Opinia użytkownika: zarejestrowany-uzytkownik
Dotycząca firmy: Mini Europa
Treść opinii: Weszłam do delikatesów by kupić coś do picia i zjedzenia. Sklep ten jeżeli chodzi o ceny jest dość drogi. W asortymencie są produkty bezpośrednio sprowadzane z rynków zagranicznych i dostępnych tylko w Mini Europie. Już po wejściu zmuszona jestem ominąć przeszkodę w postaci nie rozdysponowanego towaru który w wózku czeka na rozłożenie na półki. Dodatkowo alejka jest zatarasowana przez stojących dość nie fortunnie klientów. Podchodzę do działu z garmażeryjnymi wyrobami i ciastami.
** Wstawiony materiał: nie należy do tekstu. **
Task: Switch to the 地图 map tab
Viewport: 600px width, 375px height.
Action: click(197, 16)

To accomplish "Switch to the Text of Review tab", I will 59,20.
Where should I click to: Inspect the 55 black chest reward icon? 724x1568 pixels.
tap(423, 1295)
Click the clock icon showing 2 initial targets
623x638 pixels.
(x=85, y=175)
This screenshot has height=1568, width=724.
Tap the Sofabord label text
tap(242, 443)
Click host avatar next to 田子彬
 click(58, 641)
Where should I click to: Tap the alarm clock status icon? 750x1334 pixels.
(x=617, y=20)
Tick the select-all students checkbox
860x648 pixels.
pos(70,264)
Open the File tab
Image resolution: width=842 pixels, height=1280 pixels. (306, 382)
Ten towar jest tu w bogatym wyborze i wygląda wielce apetycznie. Dwie sprzedawczynie ubrane w polarowe brązowe bluzy stoją odwrócone plecami i są pochłonięte rozmową. Nie reagują na moją osobę .Dwu krotnie muszę mówić co ma być mi podane. Przy kasie również podobna sytuacja. Dwie panie jedna z nich wykłada towar i druga dotrzymująca jej towarzystwa głośno rozmawiają(obie ubrane w rude dopasowane bluzeczki z krótkim rękawem i założonymi brązowymi fartuszkami typu motylek). Rozmowę stara się kontynuować nawet wówczas gdy siada do kasy by podliczyć moje zakupy. Mam nie miłe wrażenie iż nie jestem klientem a intruzem który przeszkadza. Opuszczam sklep zdegustowana postawą personelu.